L'auteur de l'étude, Aitor Ruiz-Redondo, archéologue à l'Université de Southampton au Royaume-Uni, a commencé à chercher de l'art rupestre dans la région dans le cadre d'un projet financé par la France. Ruiz-Redondo et ses collègues ont enquêté sur plus de 60 grottes préhistoriques et abris sous roche en Bosnie-Herzégovine, en Croatie, au Monténégro et en Serbie; La grotte de Romualdova était l'un des deux seuls sites présentant des preuves évidentes de l'art rupestre paléolithique.
L'art rupestre n'est pas si bien conservé. Les peintures avaient été appliquées à une couche de calcite fossilisée de la paroi de la grotte, qui s'est effondrée dans certaines zones. Des graffitis de la fin du 19e siècle et du début du 20e siècle ont obscurci certains des motifs, et la grotte n'a été protégée par les autorités du patrimoine local que récemment.
"Les visites incontrôlées ont provoqué la destruction de la plupart des peintures, donc maintenant nous ne pouvons voir qu'une petite partie de ce que l'art rupestre de Romualdova était à l'origine", a déclaré Ruiz-Redondo à Live Science.
Pour cette raison, il était difficile pour les chercheurs de distinguer de nombreux motifs qui recouvraient les murs, mais ils ont identifié un bison et un bouquetin, deux animaux couramment utilisés dans l'art rupestre en Europe occidentale. Ils ont également trouvé deux figures qui, selon eux, pourraient être des silhouettes humaines.
Les chercheurs tentent toujours de résoudre l'âge des œuvres d'art et ils ont deux hypothèses. La première est que les peintures ont été créées il y a entre 34 000 et 31 000 ans, au début du Paléolithique supérieur, ce qui cadrait bien avec le style des peintures et certaines preuves archéologiques trouvées dans les grottes, ont déclaré les chercheurs. Sur la base de l'âge des échantillons de charbon de bois excavés sous les peintures, l'autre possibilité est que les œuvres d'art datent d'une période postérieure du Paléolithique supérieur, appelée l'Épigravettien, il y a environ 17 000 ans. Les chercheurs espèrent que de futures fouilles et analyses régleront l'âge de l'art.
Du moins sur le plan stylistique, Clottes pensait que les peintures pouvaient être assez anciennes, peut-être contemporaines de l'art vieux de 30 000 ans trouvé dans la grotte de Coliboaia en Roumanie.

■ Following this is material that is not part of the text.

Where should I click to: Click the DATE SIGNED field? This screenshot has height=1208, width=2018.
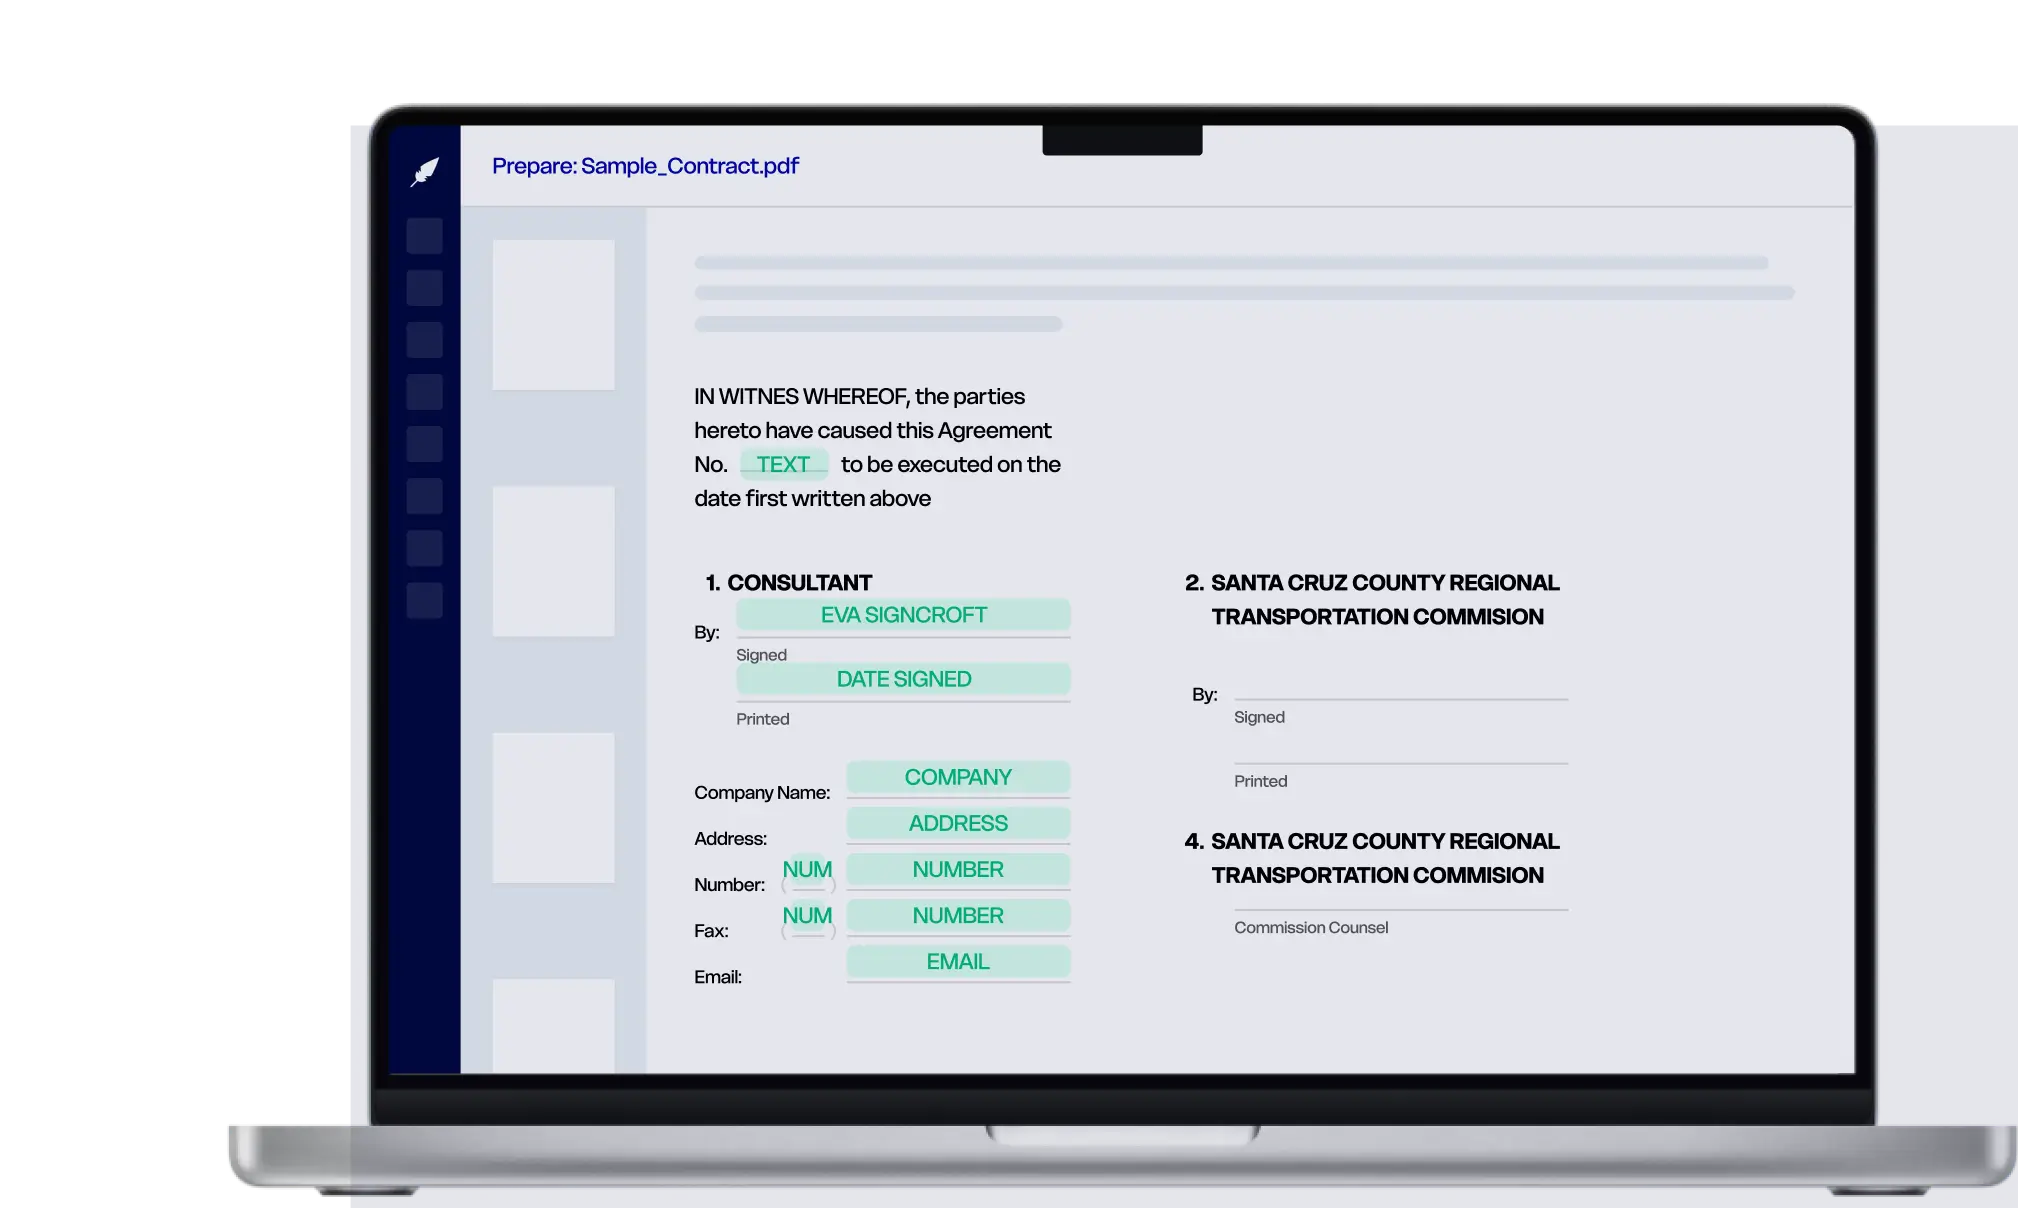(x=903, y=679)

En raison du nombre impressionnant de sites d'art rupestre, comme la grotte Chauvet et la grotte Lascaux, tous deux en France, l'Europe occidentale a longtemps été considérée comme le berceau de l'art. Margaret Conkey, un autre expert en art rupestre et professeur émérite d'anthropologie à l'Université de Berkeley qui n'a pas participé à l'étude, a déclaré que cette nouvelle découverte et d'autres "soulignent tous le fait qu'il n'y a pas une seule origine pour la production d'images visuelles et ' art.'"
Ruiz-Redondo a déclaré que les peintures faisaient allusion à des contacts à longue distance entre des groupes de personnes pendant le Paléolithique supérieur.
"En tant qu'archéologues, notre objectif n'est pas d'étudier les œuvres d'art elles-mêmes, mais les informations qu'elles peuvent offrir sur les sociétés et les individus qui les ont produites", a déclaré Ruiz-Redondo à Live Science. "Dans ce cas, l'extension de l'art rupestre du Paléolithique supérieur à une nouvelle zone est vraiment intéressante, car elle implique de lier la culture des groupes qui ont peint Romualdova avec les caractéristiques culturelles de groupes bien documentés en Espagne, en France et en Italie."